During bidding, 16 other companies expressed interest in the project. Canada’s Bombardier, France’s Alstom, and Germany’s Siemans—among others—requested additional bidding time to prepare proposals, but President Nieto rejected these requests. Now that the project is up for grabs again, other rail companies plan to take advantage of the opportunity.
China Railway Construction Corporation and CSR Corporation Ltd. would have lead the effort in building the $3.7 billion train—the Americas’ first—expected to create 60,000 jobs for Mexican workers.

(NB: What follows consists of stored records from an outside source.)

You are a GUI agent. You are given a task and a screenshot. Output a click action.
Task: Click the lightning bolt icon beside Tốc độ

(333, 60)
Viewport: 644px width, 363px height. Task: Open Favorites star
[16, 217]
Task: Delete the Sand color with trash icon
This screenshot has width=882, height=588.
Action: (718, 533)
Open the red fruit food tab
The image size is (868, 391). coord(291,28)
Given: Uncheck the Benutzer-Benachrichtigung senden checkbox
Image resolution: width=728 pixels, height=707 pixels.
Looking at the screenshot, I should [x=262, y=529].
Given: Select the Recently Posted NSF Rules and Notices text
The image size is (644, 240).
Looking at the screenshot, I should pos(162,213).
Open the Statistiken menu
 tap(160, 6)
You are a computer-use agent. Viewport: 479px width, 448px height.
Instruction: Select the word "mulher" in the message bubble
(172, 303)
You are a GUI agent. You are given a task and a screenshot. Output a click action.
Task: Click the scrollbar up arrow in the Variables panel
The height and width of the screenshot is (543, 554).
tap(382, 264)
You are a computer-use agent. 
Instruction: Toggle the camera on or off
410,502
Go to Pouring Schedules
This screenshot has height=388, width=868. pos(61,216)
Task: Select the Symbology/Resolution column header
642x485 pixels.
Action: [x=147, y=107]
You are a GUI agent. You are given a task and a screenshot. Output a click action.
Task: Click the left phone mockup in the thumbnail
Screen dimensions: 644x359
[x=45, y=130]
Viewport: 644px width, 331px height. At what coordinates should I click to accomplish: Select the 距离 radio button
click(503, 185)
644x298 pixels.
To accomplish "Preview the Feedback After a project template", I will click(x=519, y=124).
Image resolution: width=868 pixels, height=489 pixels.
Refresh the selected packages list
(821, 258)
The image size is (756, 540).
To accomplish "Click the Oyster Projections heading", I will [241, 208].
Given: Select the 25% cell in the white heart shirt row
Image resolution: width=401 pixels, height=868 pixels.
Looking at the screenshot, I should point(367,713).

The Export-Import Bank of China was due to finance 85 percent of the project, announced in 2012 by Mexican President Enrique Peña Nieto and hoped to be completed by December 2017. Although unconfirmed at the time, Mexico was expected to borrow the remaining 15 percent from China and possibly repay with natural resources, according to Wang Mengshu, a railway expert at the Chinese Academy of Engineering.
If the project follows the original plans, the track will eventually cover 210 kilometers from Mexico City to Querétaro—a major manufacturing hub and commuter destination—and trains will run at a maximum speed of 300 kilometers per hour. The railway is expected to transport up to 27,000 commuters a day and take 18,000 cars off the road in its first year of operation.
The absence of passenger trains in Mexico stands in sharp contrast to the country’s extensive freight rail system that was commercialized in the 1990s. For the first time since then, Mexico will have a train dedicated to public transportation—one that will hopefully eliminate the need for an expensive project to double highway lanes to handle the country’s growing traffic problem.
If China is once again chosen to contract on the railway, it too would benefit. In what could be the first overseas implementation of Chinese bullet trains, the Chinese members of the consortium would be responsible for developing all key technologies; manufacturing the trains, control systems, and track parts; and handling the line’s design, construction, installation, and operation maintenance. Success in Mexico could lead to future contracts in Brazil and the United States, which are both working on developing high speed rail transit systems of their own.